(Data records)
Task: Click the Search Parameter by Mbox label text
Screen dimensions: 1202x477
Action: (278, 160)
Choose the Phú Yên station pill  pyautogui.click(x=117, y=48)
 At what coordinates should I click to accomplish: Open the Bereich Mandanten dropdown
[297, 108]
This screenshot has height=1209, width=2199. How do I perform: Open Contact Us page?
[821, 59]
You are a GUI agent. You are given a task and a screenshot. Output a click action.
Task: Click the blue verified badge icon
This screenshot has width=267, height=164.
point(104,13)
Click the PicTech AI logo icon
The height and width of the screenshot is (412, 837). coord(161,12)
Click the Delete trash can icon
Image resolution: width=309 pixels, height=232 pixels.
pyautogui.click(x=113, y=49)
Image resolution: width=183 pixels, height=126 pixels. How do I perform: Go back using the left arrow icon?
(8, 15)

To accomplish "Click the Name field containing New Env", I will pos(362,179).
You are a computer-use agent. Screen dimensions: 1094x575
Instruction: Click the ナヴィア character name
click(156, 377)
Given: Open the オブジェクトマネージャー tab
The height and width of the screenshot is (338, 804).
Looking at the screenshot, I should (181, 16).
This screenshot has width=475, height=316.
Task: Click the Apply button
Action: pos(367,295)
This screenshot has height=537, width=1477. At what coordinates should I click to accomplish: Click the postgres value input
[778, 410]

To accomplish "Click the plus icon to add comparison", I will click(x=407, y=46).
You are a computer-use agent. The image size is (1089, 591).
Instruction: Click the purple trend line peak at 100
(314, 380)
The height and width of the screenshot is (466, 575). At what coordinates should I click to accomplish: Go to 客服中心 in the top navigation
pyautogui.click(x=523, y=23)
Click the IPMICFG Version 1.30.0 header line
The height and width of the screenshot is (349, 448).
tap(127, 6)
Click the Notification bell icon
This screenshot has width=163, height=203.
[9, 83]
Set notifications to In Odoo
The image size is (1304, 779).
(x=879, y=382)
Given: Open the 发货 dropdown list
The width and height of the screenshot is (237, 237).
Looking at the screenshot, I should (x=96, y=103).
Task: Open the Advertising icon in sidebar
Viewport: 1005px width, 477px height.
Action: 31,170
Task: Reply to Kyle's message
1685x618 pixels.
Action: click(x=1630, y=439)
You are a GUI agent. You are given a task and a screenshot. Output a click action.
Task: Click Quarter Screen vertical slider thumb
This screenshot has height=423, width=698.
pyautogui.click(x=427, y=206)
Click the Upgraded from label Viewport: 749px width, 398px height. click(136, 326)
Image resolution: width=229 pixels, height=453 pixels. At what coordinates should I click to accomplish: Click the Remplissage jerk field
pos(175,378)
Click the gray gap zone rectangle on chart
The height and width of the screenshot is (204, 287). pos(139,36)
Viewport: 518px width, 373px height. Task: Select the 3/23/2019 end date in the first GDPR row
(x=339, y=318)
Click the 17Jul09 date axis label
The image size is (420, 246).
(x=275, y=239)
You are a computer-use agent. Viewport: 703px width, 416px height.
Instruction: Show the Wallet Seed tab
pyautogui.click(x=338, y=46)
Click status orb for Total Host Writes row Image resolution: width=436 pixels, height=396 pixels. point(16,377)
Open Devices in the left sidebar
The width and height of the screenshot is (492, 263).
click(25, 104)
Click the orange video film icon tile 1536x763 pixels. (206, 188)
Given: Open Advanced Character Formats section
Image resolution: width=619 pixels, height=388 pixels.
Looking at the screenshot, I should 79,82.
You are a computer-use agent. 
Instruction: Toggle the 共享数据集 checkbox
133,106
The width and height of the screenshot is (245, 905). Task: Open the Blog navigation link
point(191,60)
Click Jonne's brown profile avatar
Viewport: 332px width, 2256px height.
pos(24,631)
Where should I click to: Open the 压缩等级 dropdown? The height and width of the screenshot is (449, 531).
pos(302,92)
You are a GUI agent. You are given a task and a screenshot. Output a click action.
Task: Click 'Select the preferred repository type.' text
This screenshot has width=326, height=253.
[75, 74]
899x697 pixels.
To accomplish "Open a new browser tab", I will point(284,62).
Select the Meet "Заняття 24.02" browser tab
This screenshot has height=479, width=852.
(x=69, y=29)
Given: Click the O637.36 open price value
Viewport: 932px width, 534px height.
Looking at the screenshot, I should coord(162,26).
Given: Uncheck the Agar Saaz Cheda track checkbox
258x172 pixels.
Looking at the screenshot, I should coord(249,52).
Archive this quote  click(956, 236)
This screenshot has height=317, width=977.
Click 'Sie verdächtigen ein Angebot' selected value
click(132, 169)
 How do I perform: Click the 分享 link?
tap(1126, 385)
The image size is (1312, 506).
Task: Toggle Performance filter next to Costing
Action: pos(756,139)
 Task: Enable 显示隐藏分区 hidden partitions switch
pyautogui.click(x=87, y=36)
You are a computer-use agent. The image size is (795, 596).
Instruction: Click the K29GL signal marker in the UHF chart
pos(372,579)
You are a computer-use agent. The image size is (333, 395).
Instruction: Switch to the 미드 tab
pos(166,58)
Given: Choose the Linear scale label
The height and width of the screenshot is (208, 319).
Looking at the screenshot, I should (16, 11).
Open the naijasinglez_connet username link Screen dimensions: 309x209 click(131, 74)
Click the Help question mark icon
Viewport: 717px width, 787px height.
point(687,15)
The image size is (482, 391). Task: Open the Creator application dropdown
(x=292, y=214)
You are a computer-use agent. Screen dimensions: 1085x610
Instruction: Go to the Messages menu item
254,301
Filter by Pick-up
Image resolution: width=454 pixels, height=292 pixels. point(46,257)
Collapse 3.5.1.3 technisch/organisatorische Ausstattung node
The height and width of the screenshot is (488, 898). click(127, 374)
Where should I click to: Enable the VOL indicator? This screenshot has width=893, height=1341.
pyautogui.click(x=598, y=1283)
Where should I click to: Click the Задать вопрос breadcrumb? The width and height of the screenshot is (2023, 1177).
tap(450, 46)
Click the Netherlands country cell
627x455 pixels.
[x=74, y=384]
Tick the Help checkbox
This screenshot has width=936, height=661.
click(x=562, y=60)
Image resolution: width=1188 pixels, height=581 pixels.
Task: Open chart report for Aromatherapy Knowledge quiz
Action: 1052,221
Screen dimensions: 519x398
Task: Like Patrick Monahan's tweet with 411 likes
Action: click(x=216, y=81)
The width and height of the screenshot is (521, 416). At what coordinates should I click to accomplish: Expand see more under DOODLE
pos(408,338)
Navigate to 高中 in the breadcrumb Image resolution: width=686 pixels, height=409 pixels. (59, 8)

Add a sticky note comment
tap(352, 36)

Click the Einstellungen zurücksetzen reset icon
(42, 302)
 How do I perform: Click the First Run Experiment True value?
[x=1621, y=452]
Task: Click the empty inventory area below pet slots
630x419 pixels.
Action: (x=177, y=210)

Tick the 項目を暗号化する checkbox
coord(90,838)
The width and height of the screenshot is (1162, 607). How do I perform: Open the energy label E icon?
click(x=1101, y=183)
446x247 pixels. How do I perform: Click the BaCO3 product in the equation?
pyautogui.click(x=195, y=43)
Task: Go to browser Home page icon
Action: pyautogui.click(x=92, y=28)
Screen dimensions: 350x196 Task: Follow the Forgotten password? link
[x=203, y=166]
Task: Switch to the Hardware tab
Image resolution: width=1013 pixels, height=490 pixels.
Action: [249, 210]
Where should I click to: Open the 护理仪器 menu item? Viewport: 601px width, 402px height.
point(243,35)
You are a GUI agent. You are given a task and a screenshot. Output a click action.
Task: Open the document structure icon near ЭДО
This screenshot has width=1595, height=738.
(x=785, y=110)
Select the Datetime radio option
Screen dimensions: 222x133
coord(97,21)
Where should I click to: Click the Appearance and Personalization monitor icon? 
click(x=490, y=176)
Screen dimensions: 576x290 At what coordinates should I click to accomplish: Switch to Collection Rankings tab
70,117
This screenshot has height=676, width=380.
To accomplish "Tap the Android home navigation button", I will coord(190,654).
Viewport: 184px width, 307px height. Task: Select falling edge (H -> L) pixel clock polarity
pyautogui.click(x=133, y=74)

§ What you have to do:
Look through the records and copy every line that has the word "agent".

§ Output:
You are a GUI agent. You are given a task and a screenshot. Output a click action.
You are a computer-use agent. Screen dimensions: 1094x575
You are a computer-use agent. The image size is (1089, 591).
You are a GUI agent. You are given a task and a screenshot. Output a click action.
You are a computer-use agent. Viewport: 703px width, 416px height.
You are a computer-use agent. 
You are a GUI agent. You are given a task and a screenshot. Output a click action.
You are a computer-use agent. The image size is (795, 596).
You are a computer-use agent. The image size is (333, 395).
You are a computer-use agent. Screen dimensions: 1085x610
You are a GUI agent. You are given a task and a screenshot. Output a click action.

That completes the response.